В нем, как и во всех русских людях, был, однако, совершенно искренний надрыв, та чистая и бескорыстная печаль, которую было бы уместно предположить у поэта или философа и которая казалась неожиданной и в какой-то мере незаконной у бывшего ротмистра, ставшего кабаретным певцом. Поразительность этого заключалась в том, что чувство это было несомненно высшего порядка, и ему должны были бы соответствовать другие, столь же возвышенные представления, которых у Саши, конечно, не было. Это в каком-то смысле было так же удивительно, как если бы простой фермер или дворник вдруг оказался бы любителем Рембрандта, Бетховена или Шекспира. Но это не было ни случайным, ни временным; и у многих простых русских людей я замечал именно этот вид душевной роскоши, сравнительно редкий в Европе вообще. В этих русских было от природы заложено некое этическое начало, естественно предшествующее возникновению творческой культуры, возможности которой казались почти совершенно заглушенными здесь, на Западе.

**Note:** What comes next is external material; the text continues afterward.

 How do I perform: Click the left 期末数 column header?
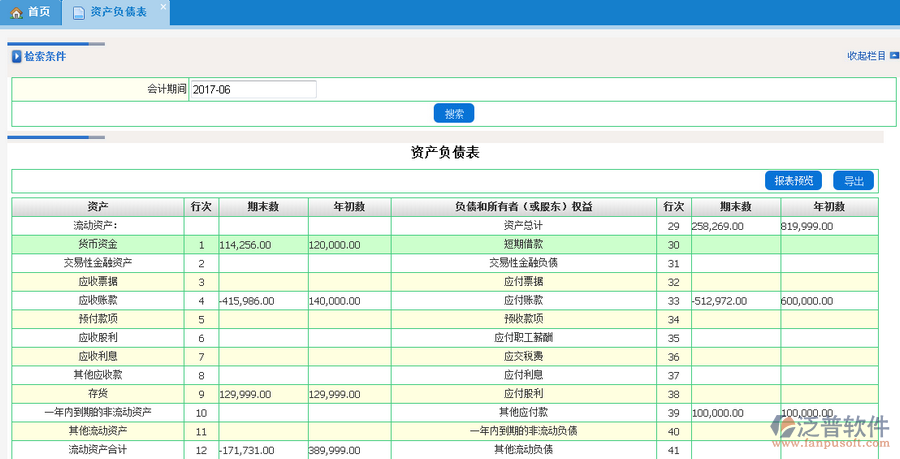click(x=263, y=207)
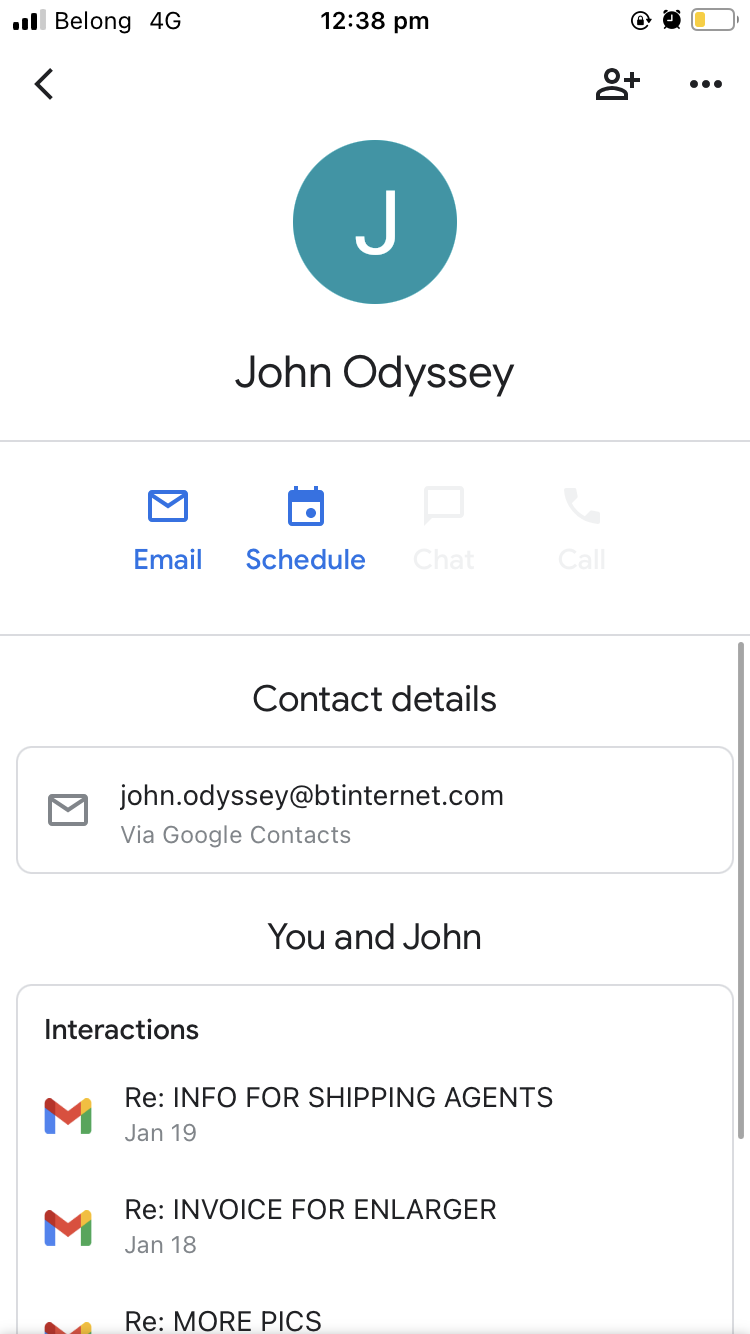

Разговаривая как-то с моим постоянным собеседником, Платоном, я сказал, что в этом смысле мне все здесь казалось так же неблагополучно, как в музыке или пении, в терминологии которого меня поражало выражение «chanteur a voix»
[112], непереводимое на язык русских понятий. Платон долго говорил тогда о гибельном влиянии Декарта, которого он искренне презирал, о том, что французской поэзии вне Бодлера не существует.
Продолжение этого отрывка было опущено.